Они стояли у забора больничного сада, и только желтый свет углового фонаря освещал их в черноте этого азиатского вечера.
– Слушайте, вы, заведующий горздравотделом! – вдруг зло сказал Гервасий Васильевич и еле удержался от того, чтобы не схватить Хамраева за отвороты пиджака. – Вы что думаете, будто я тешу себя мыслью, что вам, молодому, здоровому, интересно проводить время со мной, старым хрычом? Да? Вы думаете, я не понимаю, что вам от меня нужно?

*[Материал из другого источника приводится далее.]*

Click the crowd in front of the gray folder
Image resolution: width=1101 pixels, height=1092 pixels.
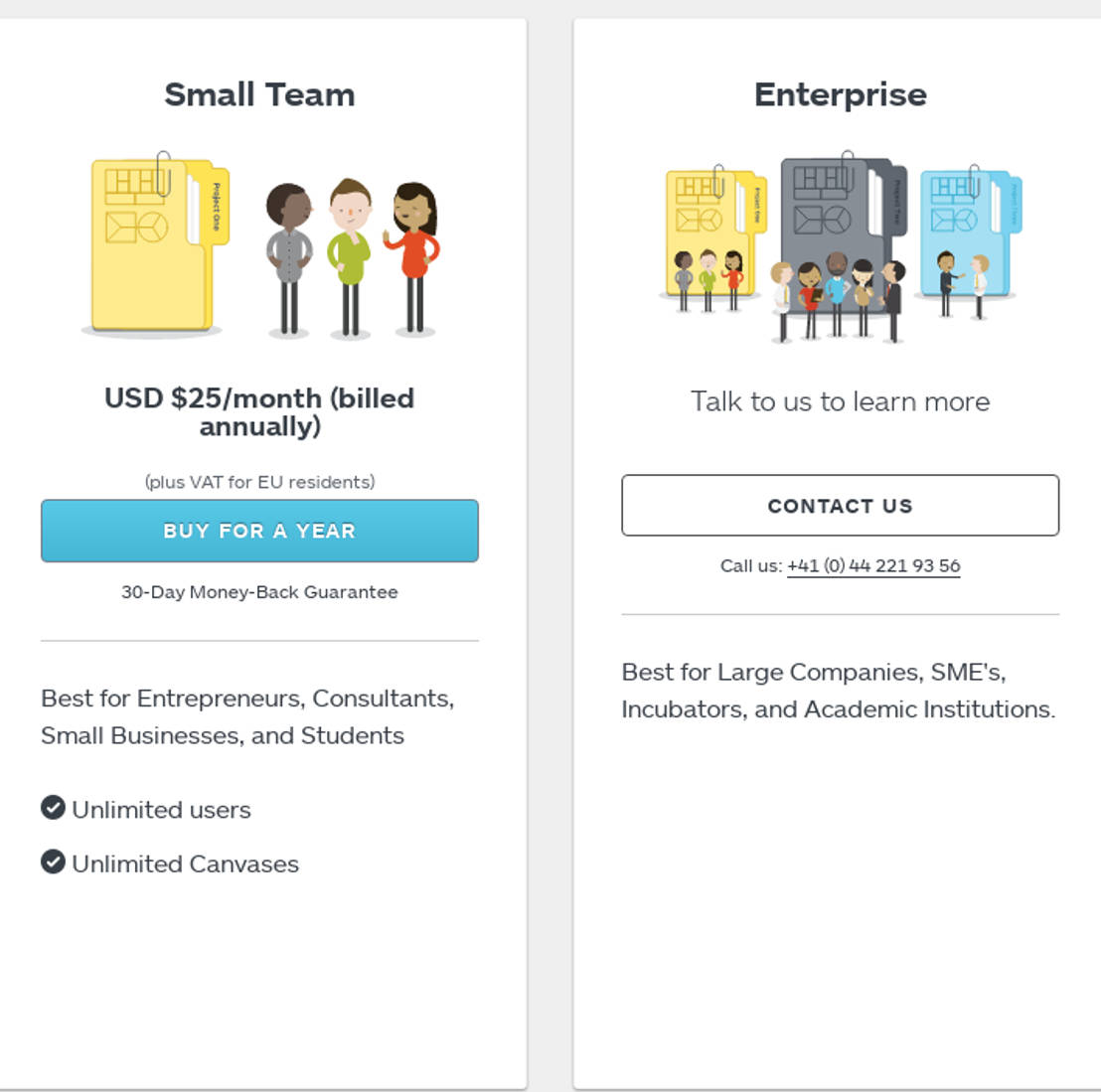click(835, 298)
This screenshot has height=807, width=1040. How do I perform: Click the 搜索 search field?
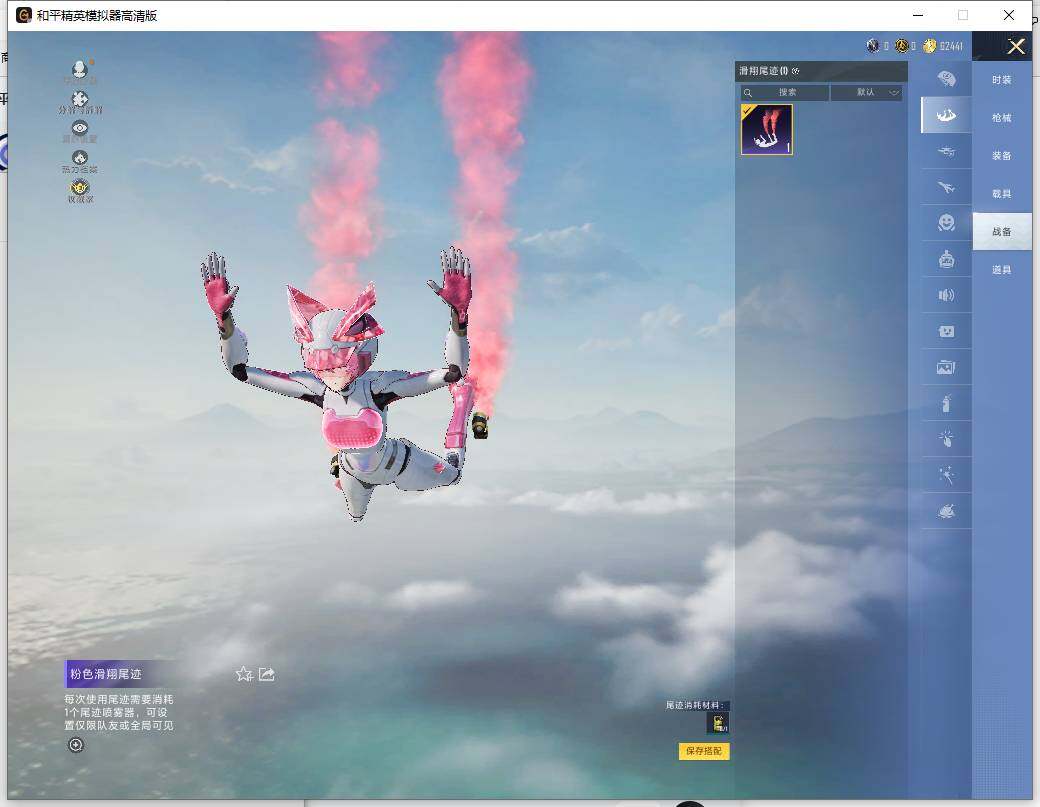point(787,92)
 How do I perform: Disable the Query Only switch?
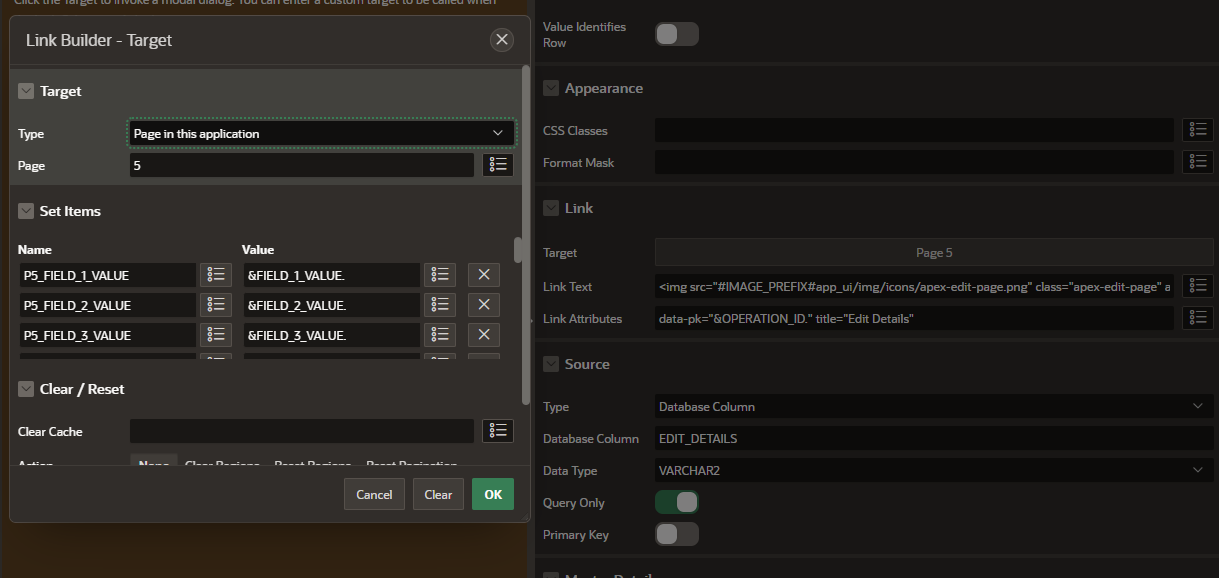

Какого… вы плетете вокруг меня кружева? Нужен вам хирург или нет? Я вас спрашиваю: нужен я вам или нет? – повторил Гервасий Васильевич.
– Нет! – жестко ответил Хамраев. – Мне – нет. А вот больным вы еще могли бы понадобиться.
– Чего же вы молчали, черт вас побери?! Я буду работать в вашей вонючей клинике рядовым хирургом, слышите? И никаких месткомов, никаких профкомов, никаких комиссий по снятию остатков больничного пищеблока!.. Слышите?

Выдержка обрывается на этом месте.